* _THE TASK_:
Lay out the records starting at the line that contains "Task: Click the trash delete icon in 测试 row" and ending at the line that contains "[x=670, y=160]" as a two-column CSV with the headers instruction and location. Give one row per record with each field in quotation marks, replace line breaks with spaces, and leave the pictures out.

==== DATA SHOWN

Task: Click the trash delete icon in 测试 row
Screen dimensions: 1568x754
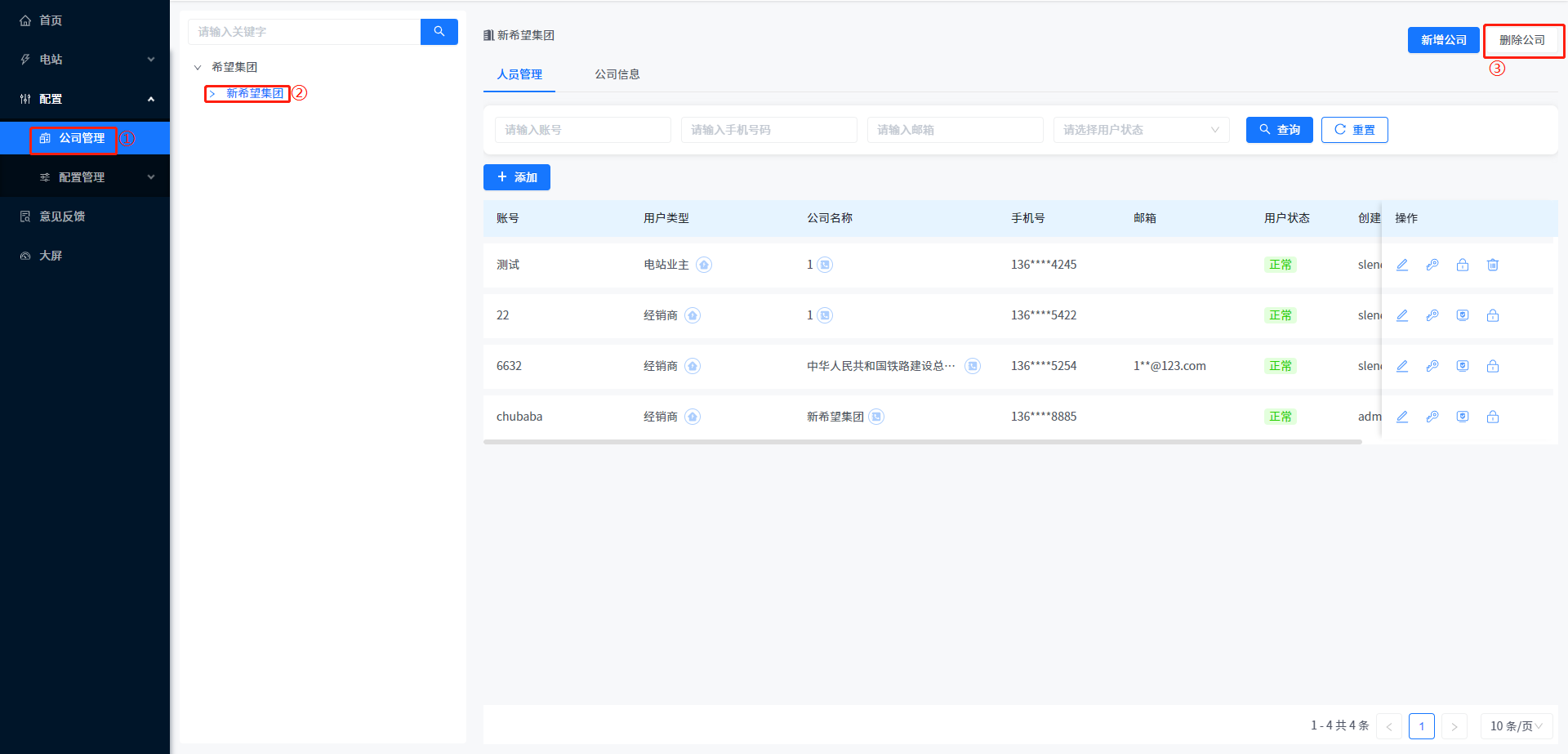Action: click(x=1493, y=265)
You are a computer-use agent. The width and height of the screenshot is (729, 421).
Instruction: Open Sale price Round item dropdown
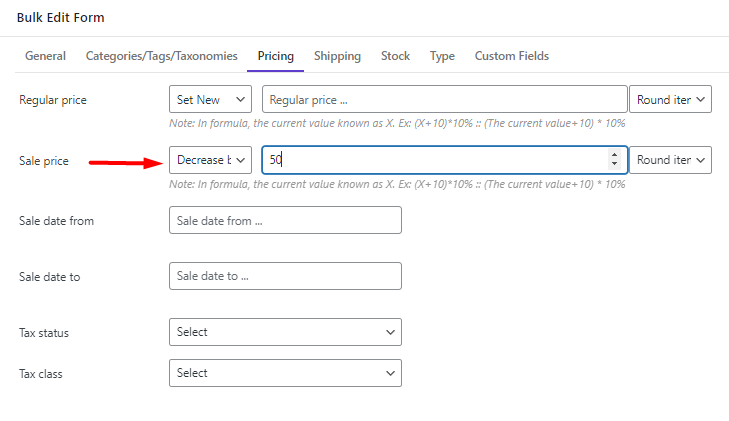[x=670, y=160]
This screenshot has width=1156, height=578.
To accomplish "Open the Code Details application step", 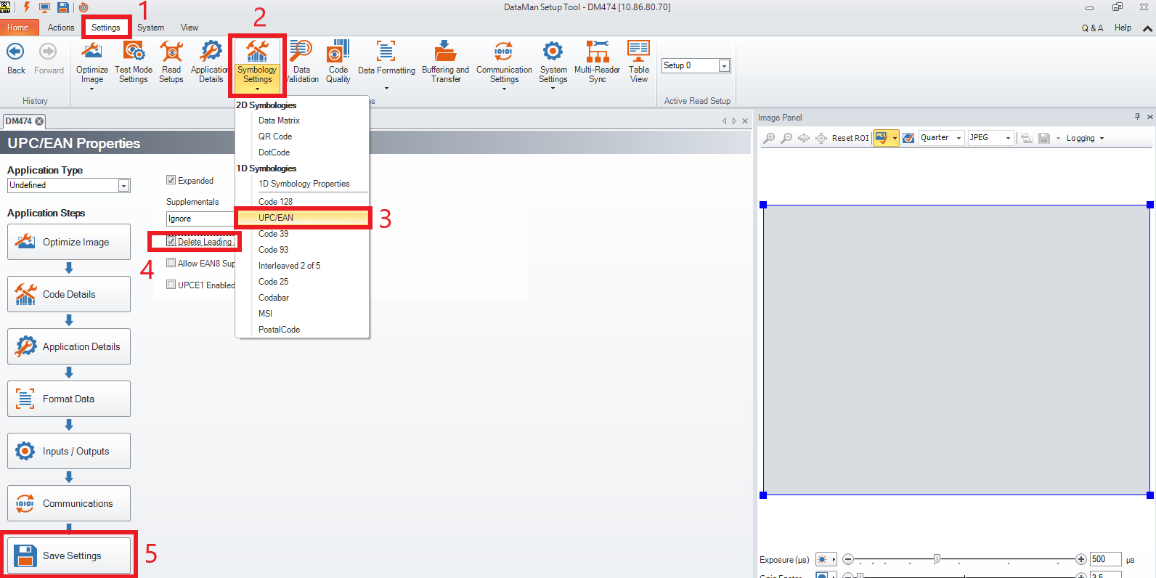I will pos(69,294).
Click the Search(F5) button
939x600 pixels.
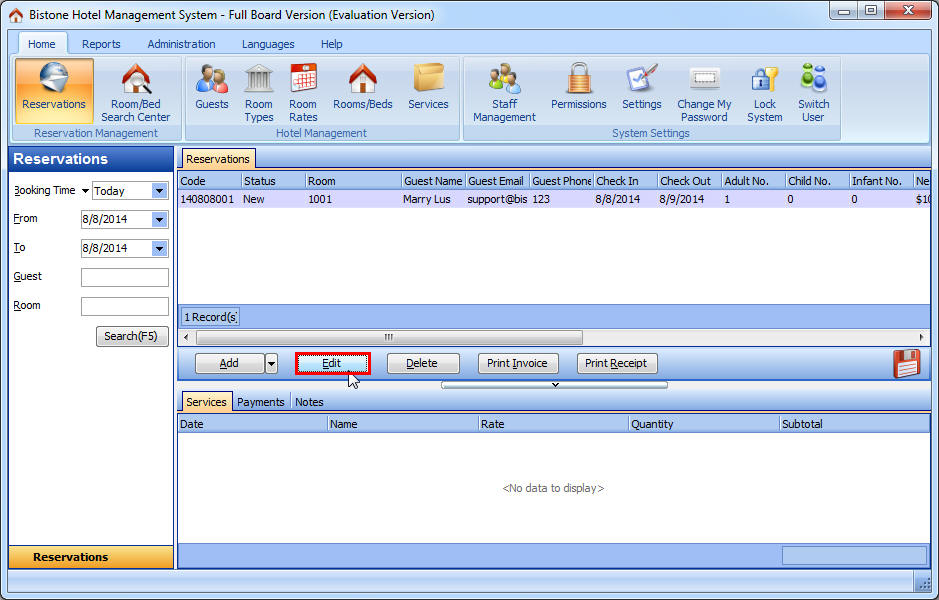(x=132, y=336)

========
==== DATA SHOWN

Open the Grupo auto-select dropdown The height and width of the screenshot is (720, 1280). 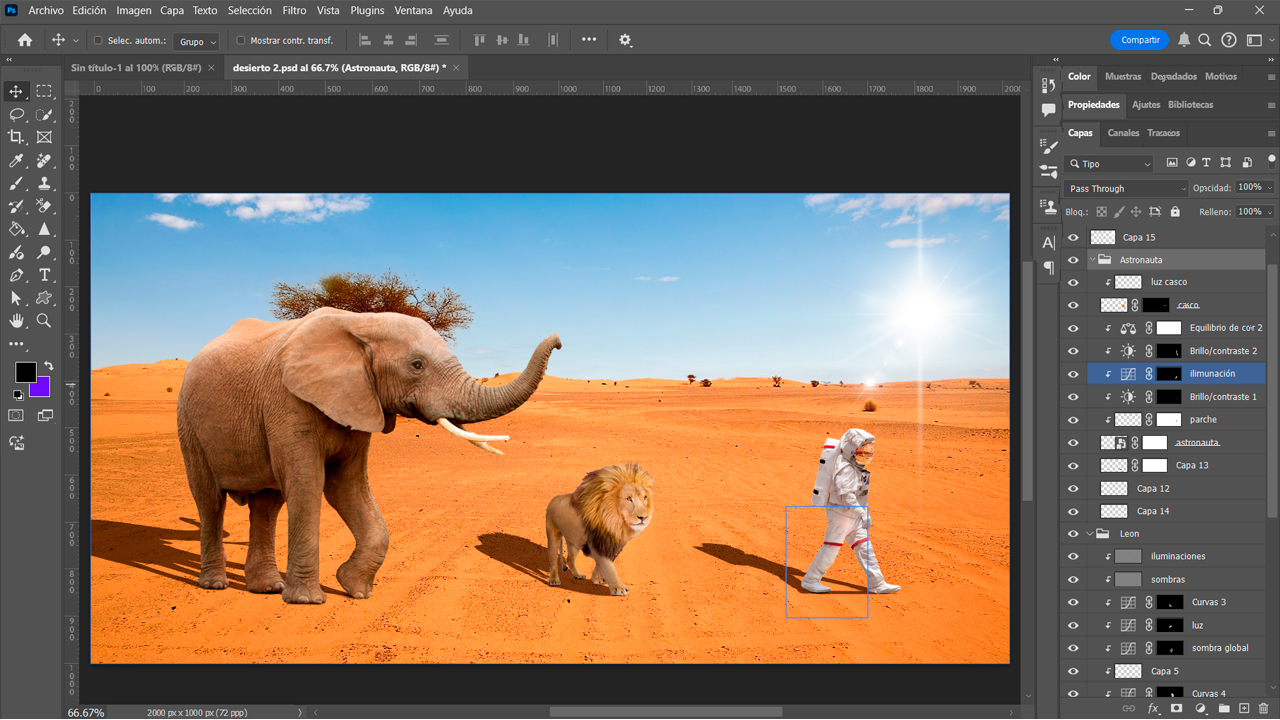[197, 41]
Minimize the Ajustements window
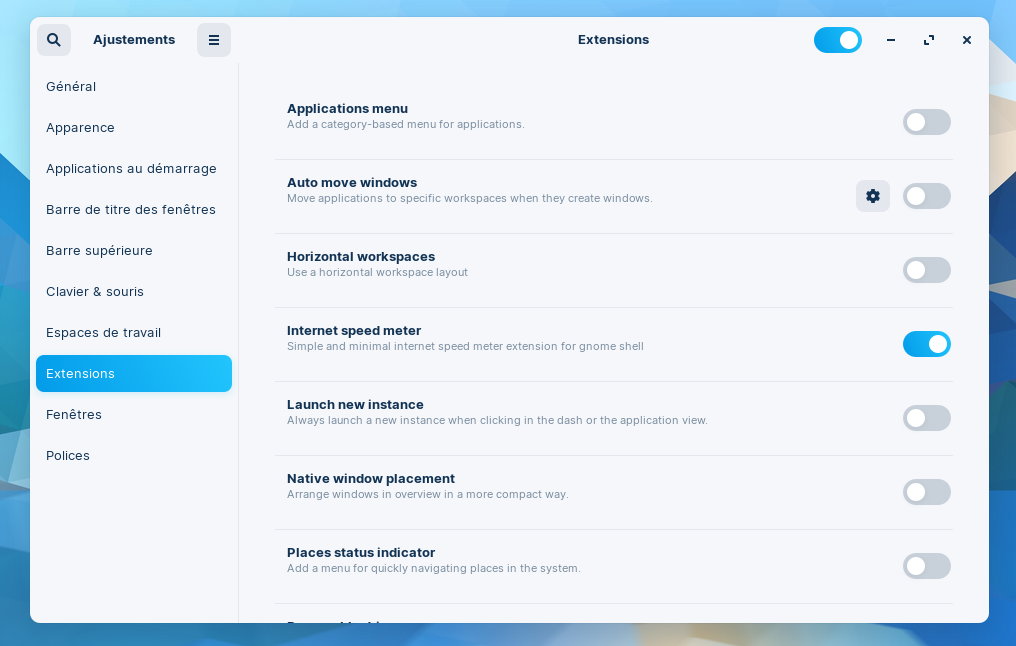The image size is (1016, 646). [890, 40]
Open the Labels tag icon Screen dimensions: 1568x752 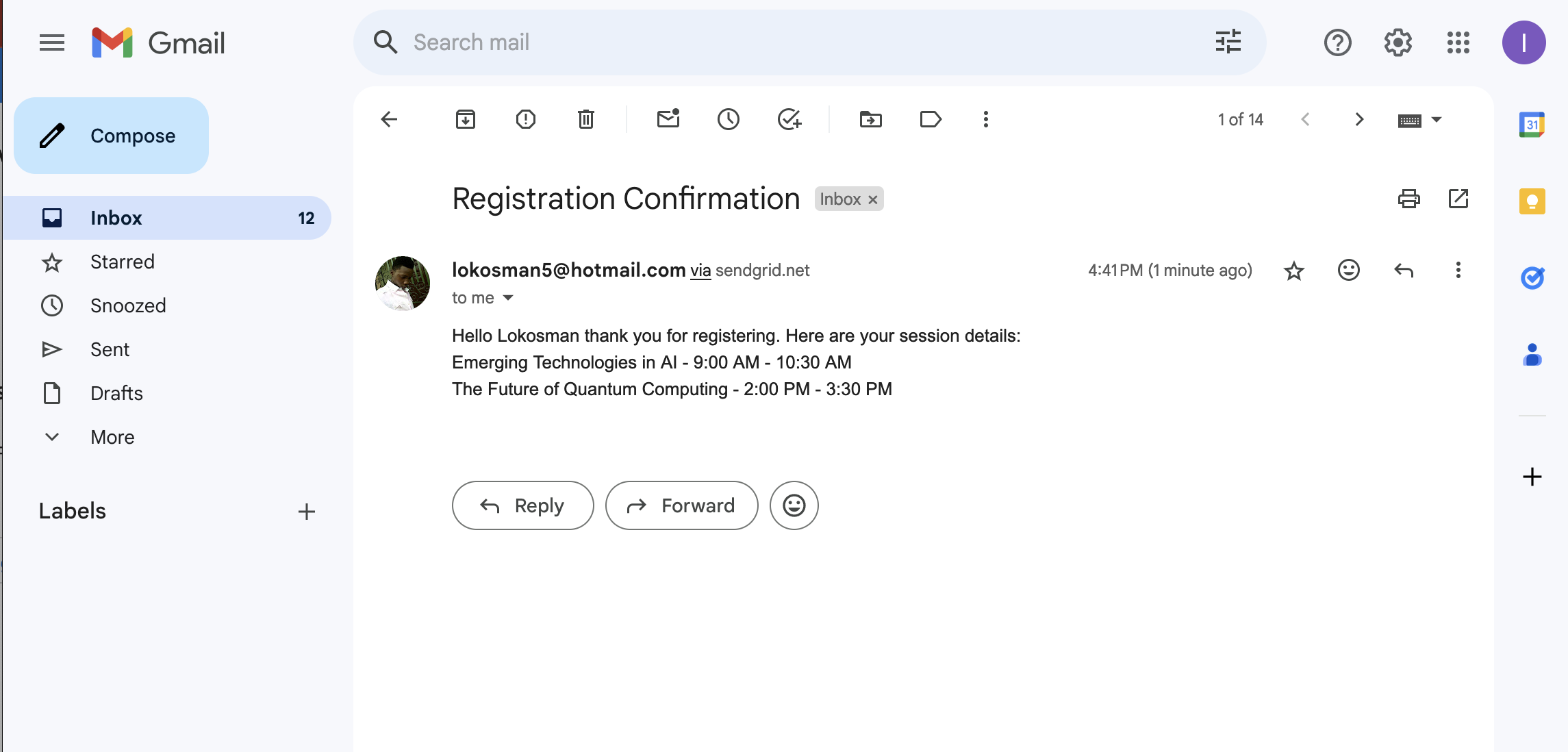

========

* _RESULT BELOW_:
instruction,location
"Task: Click the trash delete icon in 测试 row Screen dimensions: 1568x754","Action: click(x=1493, y=265)"
"You are a computer-use agent. The width and height of the screenshot is (729, 421). Instruction: Open Sale price Round item dropdown","[x=670, y=160]"